◆ Исходный текст
####
Уничтожал кто? В Альседжяе – Бальтеюс, кузнец. Было там сто тридцать четыре еврея. До войны мы все ладили между собой. Когда пришли немцы, Бальтеюс сразу шкуру переменил. Немцы здесь не расстреливали. У них только штаб был. После войны этот Бальтеюс уехал, оставив здесь жену и троих детей. Его в Польше поймали, и когда сюда привезли, у него рука была скрючена. Видно, есть справедливость. Он застрелил двадцать девять женщин. Мы прятали трех евреек, и одна служанка нас выдала. Еврейки были из Альседжяя. Служанка работала по хозяйству и заметила, что мы варим кашу, и мама куда-то ее несет. Евреек было три – швея Сара Браудене, ее дочка Браудайте лет двадцати и Брикманайте, совсем чужая, лет сорока. Они сами к нам пришли голые-босые и жили три года, если считать переезды. Полтора года у нас прожили, меня растили, мне два годика было.
По воскресеньям мой отец возил служанку в костел, а в одно воскресенье ей вздумалось вернуться. Приходит она домой, а тут три еврейки в комнате, меня на руках держат, брата на руках. Сколько отец ни просил – ничего не вышло. Она с полицейским дружила, который евреев расстреливал, молодая, глупая. Отец сразу тех женщин увез. Обыск сделали, отца забрали и продержали три месяца. Потом эти еврейки снова к нам приехали. Мы все смотрели в окно, если кто пойдет по дорожке – тут же прятаться в погреб. Приходят к отцу Бальтеюс и другие белоповязочники, отец на кухне их за стол усаживает, бутылку ставит, все пьют, а они со мной в погребе, рот мне рукой зажимают, чтобы не пикнула. Выпили, уехали, а мы только через несколько часов вылезли. Встретил Бальтеюс отца в местечке, говорит, знаю, ты, Карейва, евреев прячешь. Отец ему: пойдем, выпьем, поговорим. Пьют оба, Бальтеюс снова орет: ну, поймаю я тебя… Сосед рядом сидит, все слышит, вскочил на коня и жене сказал, чтобы мою маму предупредила. Всех евреев в Альседжяе расстреляли на Рождество. А те женщины, которых мы прятали, все живы остались. У моего отца, Пранаса Карейвы, есть эта медаль Праведника мира. Но спасали еще несколько людей, и ксендз спасал.
####
◆ Требования
Продублируйте фрагмент текста начиная со слов «Уничтожал кто? В» и заканчивая словами «два годика было.» включительно.

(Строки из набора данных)
####
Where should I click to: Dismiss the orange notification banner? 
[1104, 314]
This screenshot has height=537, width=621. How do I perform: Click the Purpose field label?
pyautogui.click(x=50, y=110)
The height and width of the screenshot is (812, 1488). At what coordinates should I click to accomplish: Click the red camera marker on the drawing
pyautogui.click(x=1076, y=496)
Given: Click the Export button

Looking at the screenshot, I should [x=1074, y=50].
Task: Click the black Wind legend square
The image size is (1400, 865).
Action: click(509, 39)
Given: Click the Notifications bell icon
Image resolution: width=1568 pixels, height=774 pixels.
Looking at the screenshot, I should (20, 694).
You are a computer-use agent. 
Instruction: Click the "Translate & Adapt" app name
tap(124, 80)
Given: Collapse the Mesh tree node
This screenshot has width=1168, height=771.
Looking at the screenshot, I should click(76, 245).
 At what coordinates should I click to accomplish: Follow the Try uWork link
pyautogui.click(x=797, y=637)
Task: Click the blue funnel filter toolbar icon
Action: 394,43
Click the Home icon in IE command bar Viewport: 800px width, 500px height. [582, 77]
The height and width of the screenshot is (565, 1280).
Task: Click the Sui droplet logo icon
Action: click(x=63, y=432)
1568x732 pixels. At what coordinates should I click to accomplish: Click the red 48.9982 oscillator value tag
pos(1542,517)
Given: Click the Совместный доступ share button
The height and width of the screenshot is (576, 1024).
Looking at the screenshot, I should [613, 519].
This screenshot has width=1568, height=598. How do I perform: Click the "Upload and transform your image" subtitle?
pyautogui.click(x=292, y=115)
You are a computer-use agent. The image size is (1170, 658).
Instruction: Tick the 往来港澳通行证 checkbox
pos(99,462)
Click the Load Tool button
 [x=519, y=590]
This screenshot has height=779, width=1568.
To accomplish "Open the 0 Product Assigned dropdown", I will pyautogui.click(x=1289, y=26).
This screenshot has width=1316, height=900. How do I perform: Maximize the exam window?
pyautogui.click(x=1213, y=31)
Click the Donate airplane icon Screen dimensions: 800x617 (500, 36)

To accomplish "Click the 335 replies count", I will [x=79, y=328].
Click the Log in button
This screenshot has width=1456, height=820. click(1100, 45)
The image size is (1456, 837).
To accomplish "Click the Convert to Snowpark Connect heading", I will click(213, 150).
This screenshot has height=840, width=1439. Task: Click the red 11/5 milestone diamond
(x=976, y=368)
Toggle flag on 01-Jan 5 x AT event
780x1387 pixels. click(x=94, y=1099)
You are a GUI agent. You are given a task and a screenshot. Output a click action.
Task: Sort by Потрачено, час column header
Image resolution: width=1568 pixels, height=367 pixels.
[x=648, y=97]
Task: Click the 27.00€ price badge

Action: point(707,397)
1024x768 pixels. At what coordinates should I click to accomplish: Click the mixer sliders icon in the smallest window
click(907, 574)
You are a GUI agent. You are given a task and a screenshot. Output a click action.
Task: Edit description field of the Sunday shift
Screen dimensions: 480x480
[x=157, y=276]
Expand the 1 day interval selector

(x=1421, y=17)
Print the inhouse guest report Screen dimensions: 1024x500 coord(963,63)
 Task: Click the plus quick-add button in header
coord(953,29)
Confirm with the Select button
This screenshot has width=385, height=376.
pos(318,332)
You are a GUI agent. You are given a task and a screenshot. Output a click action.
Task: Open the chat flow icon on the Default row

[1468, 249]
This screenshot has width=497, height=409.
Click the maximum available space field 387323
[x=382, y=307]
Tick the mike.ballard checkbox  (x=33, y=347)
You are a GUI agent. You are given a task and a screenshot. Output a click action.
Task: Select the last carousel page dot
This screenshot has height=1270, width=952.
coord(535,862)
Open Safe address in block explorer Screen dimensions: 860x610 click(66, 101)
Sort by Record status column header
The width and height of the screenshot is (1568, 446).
####
◆ Ожидаемый результат
Уничтожал кто? В Альседжяе – Бальтеюс, кузнец. Было там сто тридцать четыре еврея. До войны мы все ладили между собой. Когда пришли немцы, Бальтеюс сразу шкуру переменил. Немцы здесь не расстреливали. У них только штаб был. После войны этот Бальтеюс уехал, оставив здесь жену и троих детей. Его в Польше поймали, и когда сюда привезли, у него рука была скрючена. Видно, есть справедливость. Он застрелил двадцать девять женщин. Мы прятали трех евреек, и одна служанка нас выдала. Еврейки были из Альседжяя. Служанка работала по хозяйству и заметила, что мы варим кашу, и мама куда-то ее несет. Евреек было три – швея Сара Браудене, ее дочка Браудайте лет двадцати и Брикманайте, совсем чужая, лет сорока. Они сами к нам пришли голые-босые и жили три года, если считать переезды. Полтора года у нас прожили, меня растили, мне два годика было.